Found an old powerpoint that I used to give to used to give to new Data Engineering, Data Science and Business Intelligence employees about how to optimize SQL code. This was at Chegg where I was officially an ETL Engineer and unofficially a DBA. The goal was minimize stress on the DB’s by explaining optimization techniques.
Relational databases generally tolerate abuse and are self correcting. An operation in Microsoft SQL Server eventually ends gracefully. Cloud database on the other hand generally enter a downward spiral when they get abused. Processes in Hadoop & Asterdata do not always end gracefully. Runaway processes on Aster were also like playing Russian roulette. In theory, things work. In practice, you may lose data by aggressively killing processes.

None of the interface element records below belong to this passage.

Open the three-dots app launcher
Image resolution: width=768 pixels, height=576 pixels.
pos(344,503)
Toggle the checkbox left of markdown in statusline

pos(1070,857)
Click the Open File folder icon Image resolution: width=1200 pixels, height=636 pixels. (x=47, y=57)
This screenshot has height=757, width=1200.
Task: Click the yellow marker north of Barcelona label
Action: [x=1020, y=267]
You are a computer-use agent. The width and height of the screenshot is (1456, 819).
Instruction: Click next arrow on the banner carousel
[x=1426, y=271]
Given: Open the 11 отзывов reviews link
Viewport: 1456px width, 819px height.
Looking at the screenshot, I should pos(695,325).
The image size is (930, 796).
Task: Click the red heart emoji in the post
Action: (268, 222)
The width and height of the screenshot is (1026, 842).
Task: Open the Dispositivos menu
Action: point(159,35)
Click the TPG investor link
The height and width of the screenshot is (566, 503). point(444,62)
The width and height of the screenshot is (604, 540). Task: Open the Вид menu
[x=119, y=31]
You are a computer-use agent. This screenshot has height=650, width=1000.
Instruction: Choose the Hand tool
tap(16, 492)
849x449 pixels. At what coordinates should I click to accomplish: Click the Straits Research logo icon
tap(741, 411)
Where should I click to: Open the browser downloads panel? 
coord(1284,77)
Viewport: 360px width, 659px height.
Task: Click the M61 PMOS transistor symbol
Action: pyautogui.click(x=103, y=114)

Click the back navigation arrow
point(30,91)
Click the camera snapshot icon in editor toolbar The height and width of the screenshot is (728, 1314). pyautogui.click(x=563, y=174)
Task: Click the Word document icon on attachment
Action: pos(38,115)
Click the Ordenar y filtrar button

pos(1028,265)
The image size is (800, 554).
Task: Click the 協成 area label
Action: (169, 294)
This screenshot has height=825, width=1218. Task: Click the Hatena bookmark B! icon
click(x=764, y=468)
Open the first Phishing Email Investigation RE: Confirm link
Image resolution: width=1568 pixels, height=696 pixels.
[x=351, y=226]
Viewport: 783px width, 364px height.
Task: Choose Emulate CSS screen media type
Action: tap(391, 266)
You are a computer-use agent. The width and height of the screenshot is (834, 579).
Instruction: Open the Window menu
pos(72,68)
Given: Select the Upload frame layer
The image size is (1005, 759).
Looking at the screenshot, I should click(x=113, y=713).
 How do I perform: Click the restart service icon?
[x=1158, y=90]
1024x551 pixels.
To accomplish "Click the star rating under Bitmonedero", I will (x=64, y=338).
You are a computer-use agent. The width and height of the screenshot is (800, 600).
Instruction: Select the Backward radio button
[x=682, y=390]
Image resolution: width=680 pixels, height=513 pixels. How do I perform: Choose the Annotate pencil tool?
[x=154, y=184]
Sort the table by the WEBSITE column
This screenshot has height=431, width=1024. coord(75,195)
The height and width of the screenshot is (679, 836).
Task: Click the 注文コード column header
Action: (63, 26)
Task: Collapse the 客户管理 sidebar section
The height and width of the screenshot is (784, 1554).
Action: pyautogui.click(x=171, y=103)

All that said, it made sense to hold classes every few months about how to optimize code as a way to minimize potential performance problems, with MySQL & Asterdata.
- Avoid derived tables
- Be weary of BETWEEN operations
- Use indexes
- Use an EXPLAIN PLAN if one is available
- Split operations up into smaller pieces (use indexes too!)
- Be aware of the advantages of facts vs partitioned dimensions.
A lot of the discussion on partitions was handled through speaking & not powerpoint. There’s a reason for this. In my experience, databases like Hadoop & Asterdata do not have a discrete set of solutions. You’ve got to experiment and unit test. Solutions vary from one case to the other. I could see Snowflake being simple to optimize but I’ve never used it…just read about it. Anyways. This powerpoint was interesting to dig up.
Here’s the presentation, https://imgur.com/a/9p3JvHw
 Looks like this is a repost…but…these tips are still useful. Next tips post I’ll do on bash, then python3. Time permitting…